What new expansions of cosmos and consciousness await us with the LHC, that seventeen-mile-long microscope peering into the innermost spaces of the manifest world? Will we find evidence of other dimensions? Exotic new kinds of particles? Or perhaps, as Gardner suggests, something completely unimaginable and unforeseen?
“The most beautiful and most profound emotion we can experience is the sensation of the mystical,” Einstein once wrote. “It is the sower of all true science. He to whom this emotion is a stranger, who can no longer wonder and stand rapt in awe, is as good as dead.”
The LHC easily inspires similar sentiments. The more one learns about it, the more one can’t help experiencing a humbling sense of astonishment. The sheer magnitude, beauty, and complexity of this audacious human endeavor consistently boggle the mind. “It’s a classic instance of good ‘big science,’ ” says Gardner. “It’s not like a solitary Einstein or Newton pondering the nature of the universe, but a team of thousands and thousands of engineers and physicists linking their arms together to tackle some truly monumental experimental terrain.”

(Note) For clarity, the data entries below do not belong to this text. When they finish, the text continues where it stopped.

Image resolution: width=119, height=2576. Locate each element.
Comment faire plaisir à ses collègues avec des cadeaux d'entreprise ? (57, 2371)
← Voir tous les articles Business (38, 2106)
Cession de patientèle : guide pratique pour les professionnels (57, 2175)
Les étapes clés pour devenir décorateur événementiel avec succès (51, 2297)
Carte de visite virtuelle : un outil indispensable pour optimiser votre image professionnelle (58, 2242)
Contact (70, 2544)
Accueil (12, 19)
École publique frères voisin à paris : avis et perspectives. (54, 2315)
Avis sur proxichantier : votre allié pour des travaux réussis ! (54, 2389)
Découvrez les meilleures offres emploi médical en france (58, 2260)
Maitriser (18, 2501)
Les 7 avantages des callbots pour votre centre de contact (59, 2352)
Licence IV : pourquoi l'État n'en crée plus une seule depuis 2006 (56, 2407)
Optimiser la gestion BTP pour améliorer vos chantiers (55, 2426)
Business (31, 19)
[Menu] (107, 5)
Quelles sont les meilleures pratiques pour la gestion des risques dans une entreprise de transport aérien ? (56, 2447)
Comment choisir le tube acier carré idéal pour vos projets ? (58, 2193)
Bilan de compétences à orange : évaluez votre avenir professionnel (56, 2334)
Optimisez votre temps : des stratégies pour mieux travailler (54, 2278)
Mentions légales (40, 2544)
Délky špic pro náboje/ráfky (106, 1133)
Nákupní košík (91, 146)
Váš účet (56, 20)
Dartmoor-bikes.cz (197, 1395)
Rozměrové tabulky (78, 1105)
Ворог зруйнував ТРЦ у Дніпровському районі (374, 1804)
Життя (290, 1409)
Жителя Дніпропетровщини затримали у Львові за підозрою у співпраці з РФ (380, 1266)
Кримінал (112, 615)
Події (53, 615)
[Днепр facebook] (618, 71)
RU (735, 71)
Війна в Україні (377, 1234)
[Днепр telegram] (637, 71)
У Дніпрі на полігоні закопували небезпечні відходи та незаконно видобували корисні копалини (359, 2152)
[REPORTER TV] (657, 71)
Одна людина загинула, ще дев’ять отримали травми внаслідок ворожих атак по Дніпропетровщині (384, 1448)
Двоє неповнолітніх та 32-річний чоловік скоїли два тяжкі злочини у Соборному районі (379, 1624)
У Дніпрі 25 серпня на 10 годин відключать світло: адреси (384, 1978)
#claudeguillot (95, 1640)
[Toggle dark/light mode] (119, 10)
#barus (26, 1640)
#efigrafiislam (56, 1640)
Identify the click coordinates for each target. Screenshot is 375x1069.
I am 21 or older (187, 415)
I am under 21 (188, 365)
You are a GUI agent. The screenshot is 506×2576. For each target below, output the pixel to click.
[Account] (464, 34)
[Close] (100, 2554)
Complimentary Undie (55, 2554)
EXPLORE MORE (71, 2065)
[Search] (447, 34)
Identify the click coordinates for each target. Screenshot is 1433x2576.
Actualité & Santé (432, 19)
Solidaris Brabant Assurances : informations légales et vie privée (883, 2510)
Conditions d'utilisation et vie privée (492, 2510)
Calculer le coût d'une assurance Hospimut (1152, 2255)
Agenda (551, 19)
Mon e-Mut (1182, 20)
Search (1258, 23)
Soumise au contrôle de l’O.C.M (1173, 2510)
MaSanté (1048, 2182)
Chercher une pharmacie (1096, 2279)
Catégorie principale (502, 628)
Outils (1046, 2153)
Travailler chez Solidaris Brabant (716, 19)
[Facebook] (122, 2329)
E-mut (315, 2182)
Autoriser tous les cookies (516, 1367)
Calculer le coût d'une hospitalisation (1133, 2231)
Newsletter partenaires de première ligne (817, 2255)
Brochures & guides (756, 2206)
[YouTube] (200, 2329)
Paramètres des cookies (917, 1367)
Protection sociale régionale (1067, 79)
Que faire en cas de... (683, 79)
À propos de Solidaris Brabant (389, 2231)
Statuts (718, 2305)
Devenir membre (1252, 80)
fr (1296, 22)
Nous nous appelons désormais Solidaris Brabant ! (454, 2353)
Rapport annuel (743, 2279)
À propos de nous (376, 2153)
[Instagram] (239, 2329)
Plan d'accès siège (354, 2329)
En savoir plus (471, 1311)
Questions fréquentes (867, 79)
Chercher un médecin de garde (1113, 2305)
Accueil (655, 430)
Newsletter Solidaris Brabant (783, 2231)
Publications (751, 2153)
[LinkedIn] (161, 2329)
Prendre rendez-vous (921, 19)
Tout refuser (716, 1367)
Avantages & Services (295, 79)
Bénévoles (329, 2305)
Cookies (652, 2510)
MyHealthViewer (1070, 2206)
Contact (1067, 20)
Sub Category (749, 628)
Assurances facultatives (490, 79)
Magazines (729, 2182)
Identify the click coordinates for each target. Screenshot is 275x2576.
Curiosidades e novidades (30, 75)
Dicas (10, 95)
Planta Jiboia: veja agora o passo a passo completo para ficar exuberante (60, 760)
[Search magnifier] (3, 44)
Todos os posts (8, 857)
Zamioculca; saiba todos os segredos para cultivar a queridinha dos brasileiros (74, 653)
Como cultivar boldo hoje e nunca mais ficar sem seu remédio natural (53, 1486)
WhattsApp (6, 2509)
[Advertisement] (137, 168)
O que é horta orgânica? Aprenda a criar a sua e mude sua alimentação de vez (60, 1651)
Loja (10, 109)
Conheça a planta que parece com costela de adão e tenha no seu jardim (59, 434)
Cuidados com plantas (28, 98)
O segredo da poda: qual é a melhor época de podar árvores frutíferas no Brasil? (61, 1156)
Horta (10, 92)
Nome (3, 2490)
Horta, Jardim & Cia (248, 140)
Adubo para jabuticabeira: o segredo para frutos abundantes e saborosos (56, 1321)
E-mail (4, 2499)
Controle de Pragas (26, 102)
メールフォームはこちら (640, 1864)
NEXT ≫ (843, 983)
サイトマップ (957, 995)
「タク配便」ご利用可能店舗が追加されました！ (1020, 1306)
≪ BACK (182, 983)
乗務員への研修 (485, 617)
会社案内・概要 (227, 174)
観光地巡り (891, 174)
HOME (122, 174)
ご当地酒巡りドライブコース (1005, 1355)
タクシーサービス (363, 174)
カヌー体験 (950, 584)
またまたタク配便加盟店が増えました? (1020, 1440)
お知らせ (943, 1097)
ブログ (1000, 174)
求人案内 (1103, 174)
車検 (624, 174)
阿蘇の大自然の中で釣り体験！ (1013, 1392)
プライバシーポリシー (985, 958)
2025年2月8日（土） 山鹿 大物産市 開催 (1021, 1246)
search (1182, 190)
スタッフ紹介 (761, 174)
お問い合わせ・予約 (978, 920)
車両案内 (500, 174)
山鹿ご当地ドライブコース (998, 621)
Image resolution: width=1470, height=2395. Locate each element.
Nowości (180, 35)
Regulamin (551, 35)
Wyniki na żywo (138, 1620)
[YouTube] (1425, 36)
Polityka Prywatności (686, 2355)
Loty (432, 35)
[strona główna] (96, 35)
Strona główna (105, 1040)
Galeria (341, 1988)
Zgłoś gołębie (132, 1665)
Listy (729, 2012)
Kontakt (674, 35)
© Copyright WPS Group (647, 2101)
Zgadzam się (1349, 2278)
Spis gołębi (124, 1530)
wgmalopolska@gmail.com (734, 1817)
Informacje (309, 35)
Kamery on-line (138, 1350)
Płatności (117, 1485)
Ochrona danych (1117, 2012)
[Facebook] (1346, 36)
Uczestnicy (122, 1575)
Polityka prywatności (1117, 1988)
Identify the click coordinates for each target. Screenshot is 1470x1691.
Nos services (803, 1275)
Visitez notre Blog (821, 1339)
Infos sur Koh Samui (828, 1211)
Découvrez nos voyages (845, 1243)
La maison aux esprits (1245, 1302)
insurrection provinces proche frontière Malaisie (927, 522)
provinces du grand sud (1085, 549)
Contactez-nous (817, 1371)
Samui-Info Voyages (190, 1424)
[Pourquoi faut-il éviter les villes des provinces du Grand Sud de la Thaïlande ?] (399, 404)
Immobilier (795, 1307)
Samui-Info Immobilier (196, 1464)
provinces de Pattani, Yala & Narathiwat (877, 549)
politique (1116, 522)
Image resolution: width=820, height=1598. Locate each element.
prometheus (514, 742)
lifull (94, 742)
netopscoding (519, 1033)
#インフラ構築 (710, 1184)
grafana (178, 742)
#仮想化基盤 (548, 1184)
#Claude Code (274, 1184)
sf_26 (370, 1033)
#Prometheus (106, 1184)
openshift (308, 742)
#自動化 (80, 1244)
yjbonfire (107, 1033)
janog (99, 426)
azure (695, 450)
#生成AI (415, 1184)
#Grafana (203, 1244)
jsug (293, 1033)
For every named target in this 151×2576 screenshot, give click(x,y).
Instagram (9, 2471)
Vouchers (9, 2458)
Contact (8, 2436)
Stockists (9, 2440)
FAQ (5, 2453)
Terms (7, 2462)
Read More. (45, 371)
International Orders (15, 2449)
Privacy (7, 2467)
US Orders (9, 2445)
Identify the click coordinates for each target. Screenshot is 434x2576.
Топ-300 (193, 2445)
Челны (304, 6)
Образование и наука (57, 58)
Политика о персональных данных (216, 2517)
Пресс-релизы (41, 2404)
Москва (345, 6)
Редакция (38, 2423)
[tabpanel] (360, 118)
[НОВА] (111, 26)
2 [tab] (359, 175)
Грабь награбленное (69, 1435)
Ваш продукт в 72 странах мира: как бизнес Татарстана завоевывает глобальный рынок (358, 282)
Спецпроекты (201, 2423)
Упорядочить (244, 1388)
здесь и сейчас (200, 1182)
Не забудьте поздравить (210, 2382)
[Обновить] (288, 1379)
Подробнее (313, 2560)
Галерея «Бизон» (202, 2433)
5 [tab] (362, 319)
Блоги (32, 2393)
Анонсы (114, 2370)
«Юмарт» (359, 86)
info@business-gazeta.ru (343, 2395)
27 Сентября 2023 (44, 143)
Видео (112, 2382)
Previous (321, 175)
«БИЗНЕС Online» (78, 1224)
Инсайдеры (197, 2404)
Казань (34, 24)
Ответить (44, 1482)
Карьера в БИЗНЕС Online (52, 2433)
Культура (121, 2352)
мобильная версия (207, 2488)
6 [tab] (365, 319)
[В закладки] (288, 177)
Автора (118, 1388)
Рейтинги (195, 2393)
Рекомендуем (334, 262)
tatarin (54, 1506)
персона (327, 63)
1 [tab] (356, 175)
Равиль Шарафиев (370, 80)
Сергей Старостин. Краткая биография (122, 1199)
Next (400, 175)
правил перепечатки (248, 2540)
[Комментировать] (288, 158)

“The LHC really will allow us to peer into a realm of space that’s just been inaccessible,” he continues. “We might discover new things that are completely unanticipated as we penetrate closer to the conditions that existed right at the brink of the big bang, at the cusp of time zero. We just don’t know. And to me, that’s really the most exciting part of it—that there are literally no paths to follow on this quest. It really is a new frontier.”